The Good Place is hardly the only piece of pop culture where this is true. Created by an atheist (Joss Whedon), Buffy the Vampire Slayer famously used magical stories to depict the heightened emotional lives of teenagers. It’s set in a world where unfathomable boys are literal werewolves, getting lost in the crowd turns people invisible, and you need to know the plural of apocalypse because every conflict is life or death. The same is true for the Netflix series Stranger Things, where children are powerless and struggle to make people believe them; it’s true for J.K. Rowling’s Harry Potter books, where growing up means coming to terms with how screwed-up the adult world can be. This obviously isn’t limited to pop culture, either, and it isn’t just a modern phenomenon. Bram Stoker’s Dracula, Salman Rushdie’s The Satanic Verses, Emily Brontë’s Wuthering Heights, Gabriel García Márquez’s One Hundred Years of Solitude, Charles Dickens’s A Christmas Carol, William Shakespeare’s Hamlet—we could spend all day coming up with examples of old, classic stories that use the supernatural to heighten emotions and to illustrate or symbolize human experiences.

But there’s another reason for humanists to appreciate stories where religion is true.

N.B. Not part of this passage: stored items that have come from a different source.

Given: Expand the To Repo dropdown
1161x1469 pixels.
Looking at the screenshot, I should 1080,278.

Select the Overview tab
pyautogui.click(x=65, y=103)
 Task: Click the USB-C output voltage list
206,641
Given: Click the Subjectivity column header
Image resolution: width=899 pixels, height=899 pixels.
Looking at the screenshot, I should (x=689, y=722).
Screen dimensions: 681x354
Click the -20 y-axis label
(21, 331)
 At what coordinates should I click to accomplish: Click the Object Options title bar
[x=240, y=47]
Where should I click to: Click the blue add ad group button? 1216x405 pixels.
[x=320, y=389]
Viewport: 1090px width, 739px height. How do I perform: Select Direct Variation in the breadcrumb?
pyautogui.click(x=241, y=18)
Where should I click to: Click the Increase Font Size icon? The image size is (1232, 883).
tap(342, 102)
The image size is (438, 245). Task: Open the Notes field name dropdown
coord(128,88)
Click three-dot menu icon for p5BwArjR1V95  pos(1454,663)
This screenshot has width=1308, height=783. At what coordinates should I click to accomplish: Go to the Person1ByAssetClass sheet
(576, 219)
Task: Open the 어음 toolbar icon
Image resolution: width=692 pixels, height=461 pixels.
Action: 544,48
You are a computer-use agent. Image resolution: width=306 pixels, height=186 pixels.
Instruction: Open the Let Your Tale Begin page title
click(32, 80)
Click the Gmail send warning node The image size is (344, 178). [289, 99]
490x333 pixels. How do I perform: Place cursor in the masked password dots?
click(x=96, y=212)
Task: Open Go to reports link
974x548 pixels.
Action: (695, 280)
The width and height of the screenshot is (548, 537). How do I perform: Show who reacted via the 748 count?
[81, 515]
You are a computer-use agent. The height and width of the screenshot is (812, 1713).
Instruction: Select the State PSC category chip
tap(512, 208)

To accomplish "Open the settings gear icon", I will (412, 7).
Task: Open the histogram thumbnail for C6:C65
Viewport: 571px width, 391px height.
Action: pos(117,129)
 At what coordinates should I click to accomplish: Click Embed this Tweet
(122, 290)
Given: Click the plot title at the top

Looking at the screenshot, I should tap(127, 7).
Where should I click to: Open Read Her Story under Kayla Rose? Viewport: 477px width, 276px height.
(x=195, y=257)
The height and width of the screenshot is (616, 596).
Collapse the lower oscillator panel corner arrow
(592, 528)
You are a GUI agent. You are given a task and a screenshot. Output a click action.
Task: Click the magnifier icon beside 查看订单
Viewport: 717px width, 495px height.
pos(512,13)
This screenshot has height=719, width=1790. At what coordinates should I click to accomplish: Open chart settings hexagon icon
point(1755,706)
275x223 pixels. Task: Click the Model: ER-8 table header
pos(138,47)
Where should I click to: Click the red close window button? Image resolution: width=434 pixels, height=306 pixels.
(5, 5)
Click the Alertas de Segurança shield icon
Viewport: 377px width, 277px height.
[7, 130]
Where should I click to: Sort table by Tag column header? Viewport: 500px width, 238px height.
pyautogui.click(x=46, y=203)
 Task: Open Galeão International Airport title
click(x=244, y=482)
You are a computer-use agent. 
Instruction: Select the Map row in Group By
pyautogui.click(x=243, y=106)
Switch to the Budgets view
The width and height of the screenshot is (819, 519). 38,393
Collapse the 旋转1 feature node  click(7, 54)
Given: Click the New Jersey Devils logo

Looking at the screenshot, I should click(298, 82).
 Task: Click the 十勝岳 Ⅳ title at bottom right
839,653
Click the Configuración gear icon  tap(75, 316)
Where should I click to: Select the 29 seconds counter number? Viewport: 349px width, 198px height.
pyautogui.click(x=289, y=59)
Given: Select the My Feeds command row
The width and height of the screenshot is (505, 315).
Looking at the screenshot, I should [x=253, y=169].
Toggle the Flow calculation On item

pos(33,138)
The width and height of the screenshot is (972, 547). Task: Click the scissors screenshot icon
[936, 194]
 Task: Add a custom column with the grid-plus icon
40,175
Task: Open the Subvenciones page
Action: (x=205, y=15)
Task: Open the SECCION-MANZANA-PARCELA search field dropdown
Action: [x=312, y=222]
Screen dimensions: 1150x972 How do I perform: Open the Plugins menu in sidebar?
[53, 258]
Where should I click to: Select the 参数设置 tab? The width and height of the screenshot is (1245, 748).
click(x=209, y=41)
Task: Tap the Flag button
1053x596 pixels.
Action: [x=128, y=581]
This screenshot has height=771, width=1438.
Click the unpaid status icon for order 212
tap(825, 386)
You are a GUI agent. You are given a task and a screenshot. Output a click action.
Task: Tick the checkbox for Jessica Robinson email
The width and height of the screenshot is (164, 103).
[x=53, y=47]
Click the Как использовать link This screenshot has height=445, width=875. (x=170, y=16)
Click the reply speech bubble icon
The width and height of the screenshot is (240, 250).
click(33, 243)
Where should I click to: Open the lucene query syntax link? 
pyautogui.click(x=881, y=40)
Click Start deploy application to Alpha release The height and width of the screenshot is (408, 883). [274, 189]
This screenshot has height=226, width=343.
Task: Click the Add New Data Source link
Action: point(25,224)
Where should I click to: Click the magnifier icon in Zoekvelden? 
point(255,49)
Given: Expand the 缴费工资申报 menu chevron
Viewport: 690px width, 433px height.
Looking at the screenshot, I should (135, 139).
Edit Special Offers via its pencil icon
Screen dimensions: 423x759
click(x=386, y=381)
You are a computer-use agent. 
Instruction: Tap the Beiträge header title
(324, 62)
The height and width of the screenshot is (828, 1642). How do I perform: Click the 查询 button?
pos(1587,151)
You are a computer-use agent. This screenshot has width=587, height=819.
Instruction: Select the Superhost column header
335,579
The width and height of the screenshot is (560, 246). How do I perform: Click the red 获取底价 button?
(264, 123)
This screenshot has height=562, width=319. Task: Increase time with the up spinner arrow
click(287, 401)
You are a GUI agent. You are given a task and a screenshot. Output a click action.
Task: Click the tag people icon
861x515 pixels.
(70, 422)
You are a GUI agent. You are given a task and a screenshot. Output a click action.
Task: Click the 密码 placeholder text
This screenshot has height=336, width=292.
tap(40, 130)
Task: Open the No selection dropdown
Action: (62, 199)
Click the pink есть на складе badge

These stories have a unique opportunity to critique religion.

One of the reasons I like The Good Place so much is that it’s highly critical of afterlife theologies. It’s not as overtly spelled out as the lessons in moral philosophy. But embedded in every episode is a damning critique of both the plausibility and the ethics of afterlife beliefs.

The pointed, unanswerable questions the show poses about afterlives will be familiar to many humanists. How is it fair to have infinite punishment for finite sins? What’s the point of punishment and reward if people can’t learn to do better (heaven and hell), or can’t remember what they’re being punished or rewarded for (reincarnation)? How much worse is the best person in hell than the worst person in heaven? Are we supposed to accept the decisions of the gods simply because they have the power to make them? How could heaven be perfectly blissful if people you love are in hell?

We can pose these questions without fiction and storytelling, of course. But I’m not sure they have the same impact. I like a closely reasoned critique as much as the next humanist. But the paradox of fiction is that it can sometimes convey human reality far more effectively than nonfiction. And that includes fiction about magic and religion.

Not all magical stories critique religion, of course. Many of them are neutral about it, and some positively promote it to the point of propagandism. (The Chronicles of Narnia, anyone?) And I don’t know whether the creators of The Good Place are religious, spiritual-but-not-religious, atheist, or what. What I do know is that the show powerfully eviscerates the belief in an afterlife, with an effectiveness that conventional critics of religion (myself included) will never achieve.